The real issue here is approach. The modernist basically says you have to back up in order to see the world through objective eyes. What I think is that we have to engage fully in order to gain knowledge.

In the old view, objectivity is basically observation that is untainted by outside influences. Our generation says, cynically, that a person is always tainted by outside influences. What I think we need is to happily be influenced by what's outside of us.

That's not to say don't be careful. The problems come when we isolate ourselves from certain influences that may give balance to our opinions. When we engage more fully with information presented to us, we diminish these problems.

When two people converse, they each bring their own personal biases to the conversation. The assumption of our culture is sometimes that this means we're hopelessly lost in the search for truth. On the contrary, I would say two people can learn a lot from each other, precisely because they have preconceived notions about life. If I ever tried talking to someone with no presuppositions, there would be nothing to learn from that person.

Somehow, we have to learn to be happy in our genuine make-up as human beings. We are not meant to have a view of the world that is detached from the world, making our view as close to "God's eye" as possible. I am beginning to think that "God's eye" doesn't see the world this way at all, and in fact our use of this metaphor may be yet another example of human misunderstanding of the divine.

So what forms of media would help us engage more, rather than simply consuming information and wallowing in our cynicism? I've noticed every web site now has comment pages. People know that there is a cultural need to be engaged in conversation.

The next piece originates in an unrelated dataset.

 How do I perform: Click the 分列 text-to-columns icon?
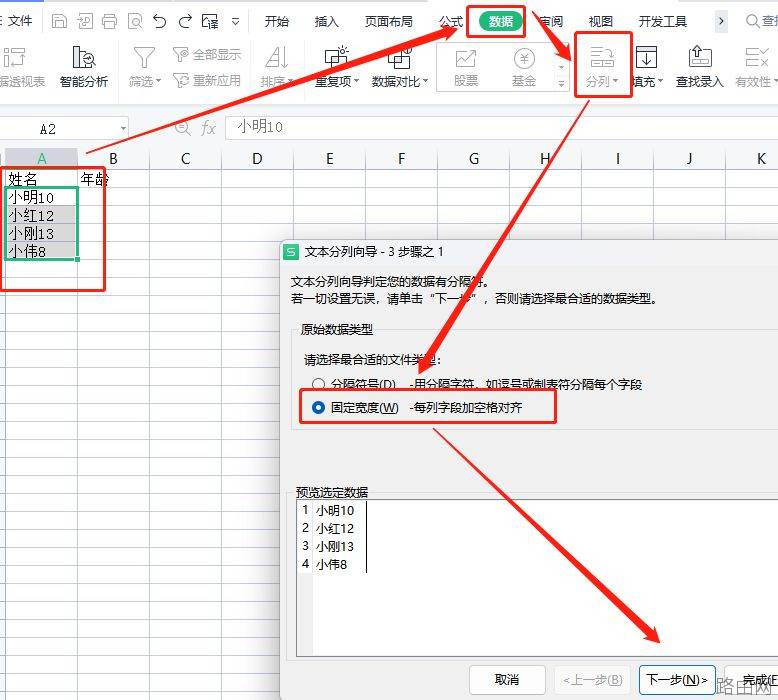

But somehow anywhere you find mass media, there is definitely some level of detachment. A comment page with 200 comments has essentially lost its use as a place for conversation. A talk radio show where callers get a couple of minutes to ask a question does not constitute a conversation. A CNN poll is hardly engaging. One needs more than merely expressing opinions.

My church is currently having a Sunday school class on "Thinking Critically about Faith and Culture." Each week a relevant topic is brought up and discussed among small groups. It occurs to me that something like this could actually be a means by which current events and other forms of information are made known and processed by people in the culture.

There is a place for mass media, but given the way mass media sells information as a thing to be consumed, I think it's necessary to push back against it and limit its sphere of influence. We are all relational beings, and ultimately to process knowledge requires relationship of some kind. No one can simply "give" you knowledge.

Anyway, it's late, I'm rambling, and the ultimate irony is that I might just be spewing out information--unless someone wants to leave a comment, and we can start a conversation. :)

5 comments:

  1. Well, I'm afraid I won't be giving you much to debate because I heartily agree with what's been said. I think the challenge in all this is that certain groups of people have been trained to eagerly classify skepticism as cynicism, and that can cause a lot of grief. No one wants to be the churchgoer with "questions":(

    And as an entirely unrelated point, are there two spellings for the word skeptic? Sceptic? I guess there are. Yes, a lexical search has confirmed this. Well there you go...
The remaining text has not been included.